(원본 기록)
....................

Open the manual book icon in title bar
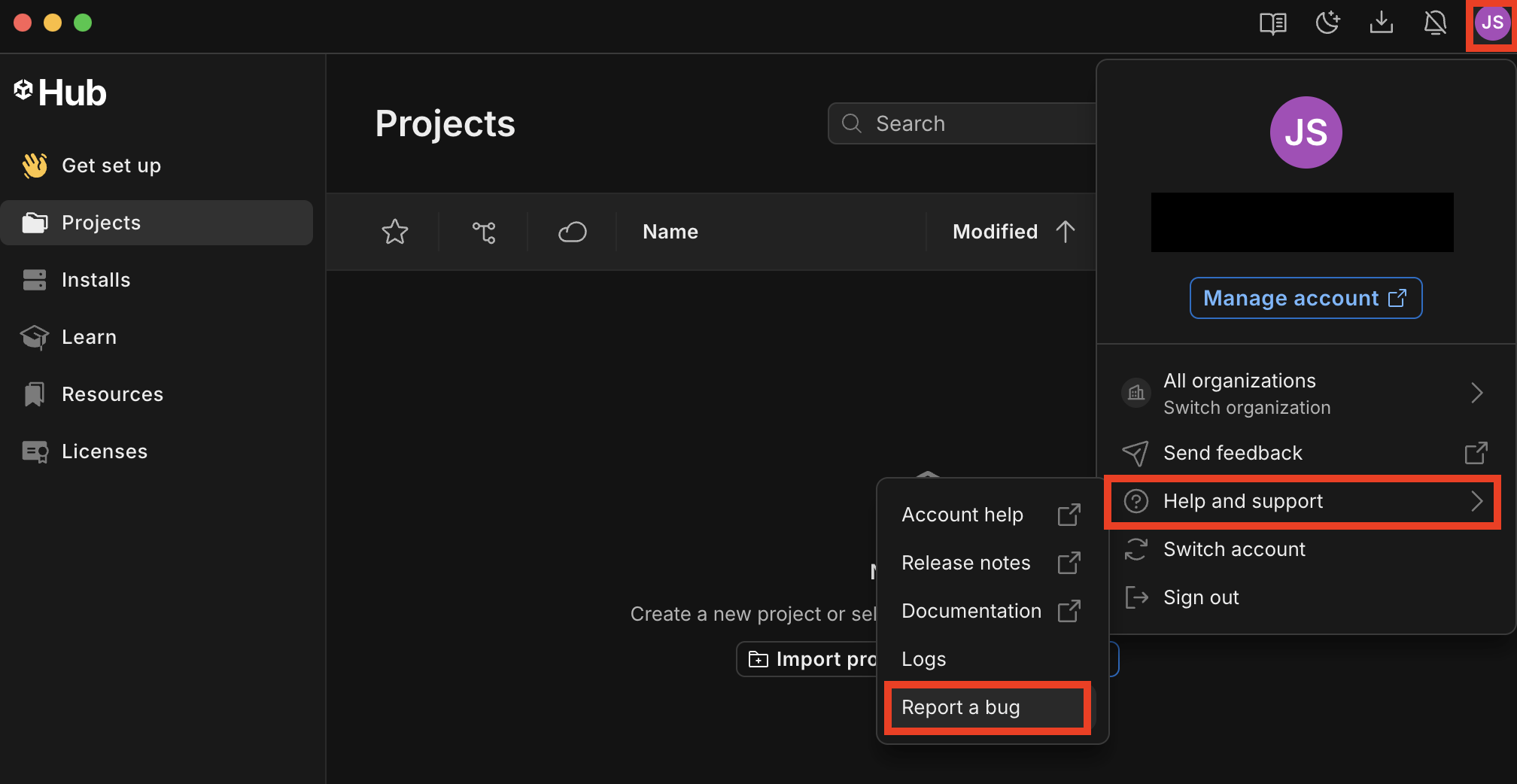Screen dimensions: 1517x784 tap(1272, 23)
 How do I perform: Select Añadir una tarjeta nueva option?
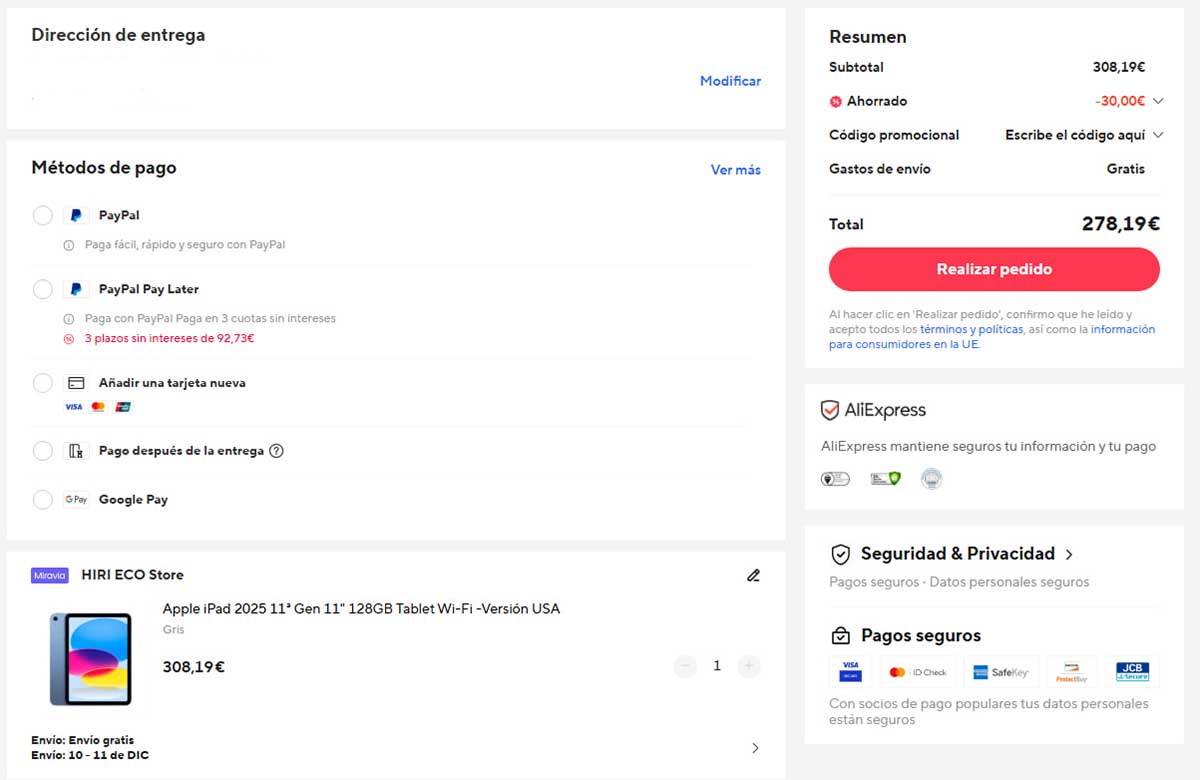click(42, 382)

....................

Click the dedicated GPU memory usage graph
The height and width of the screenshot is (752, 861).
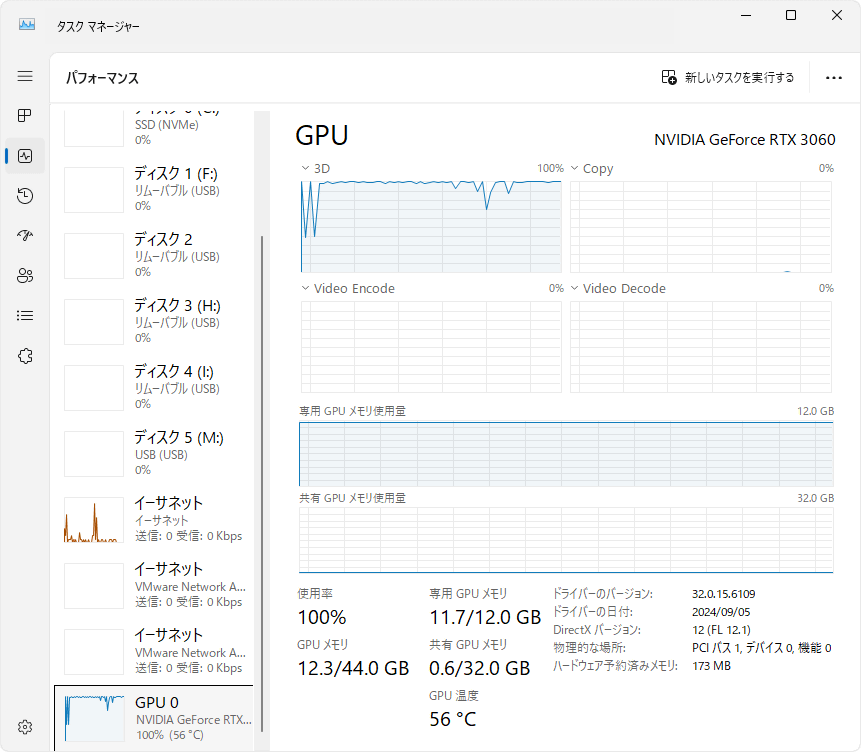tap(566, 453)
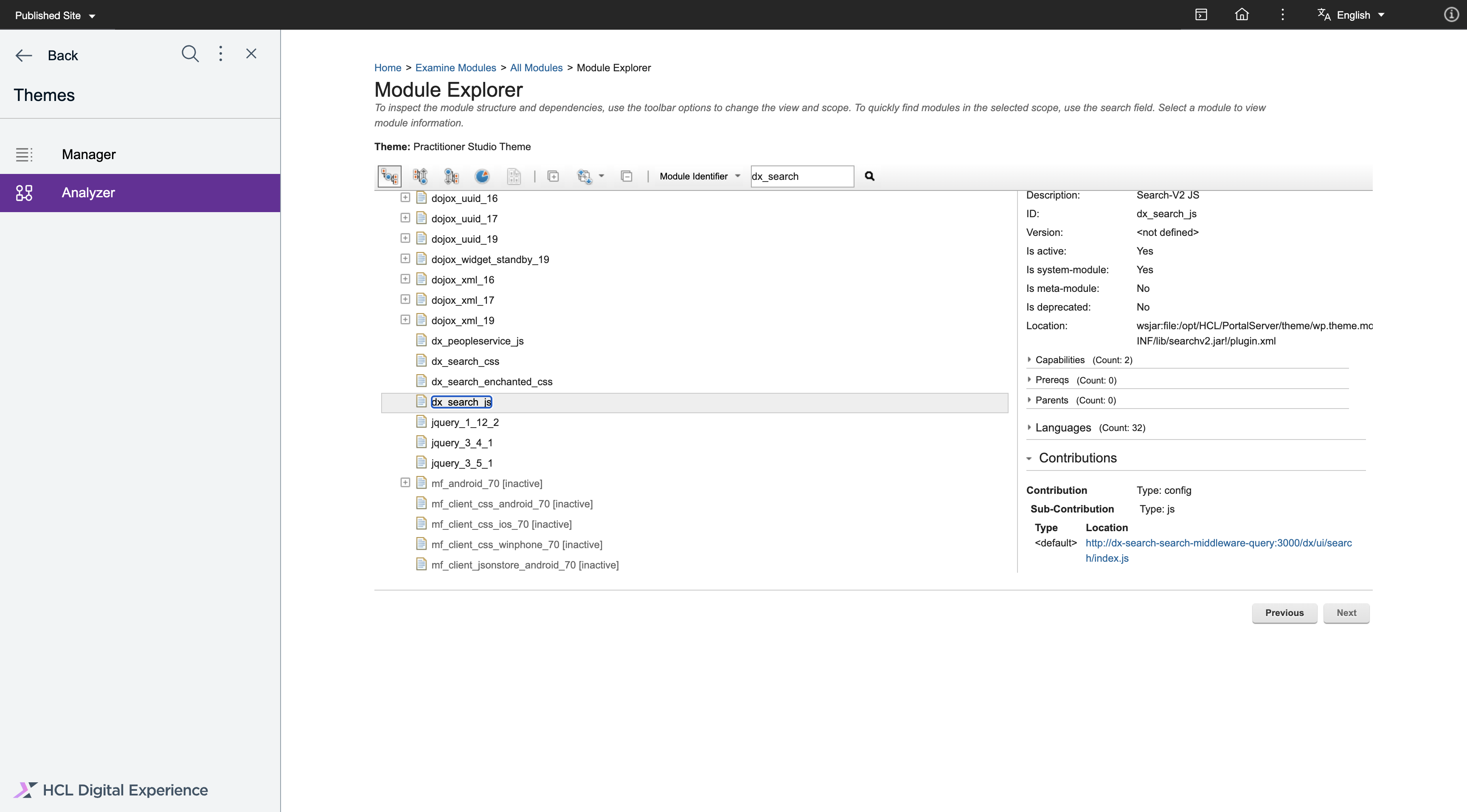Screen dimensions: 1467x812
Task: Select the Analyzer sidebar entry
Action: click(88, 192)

....................

(과제 목표) 위 기록에서 "Click the dedicated GPU memory usage graph" 문구가 들어 있는 줄로 시작해 "Action: click(88, 192)" 문구가 들어 있는 줄로 끝나는 부분만 양 끝 줄을 포함해 Markdown 표로 옮겨 적으세요. 열 이름은 "번호"와 "줄"로 하고, 빈 줄은 빼고, 그림은 답에 넣지 마세요.

(작성된 풀이)
| 번호 | 줄 |
|---|---|
| 1 | Click the dedicated GPU memory usage graph |
| 2 | The height and width of the screenshot is (752, 861). |
| 3 | tap(566, 453) |
| 4 | Screen dimensions: 1467x812 |
| 5 | Task: Select the Analyzer sidebar entry |
| 6 | Action: click(88, 192) |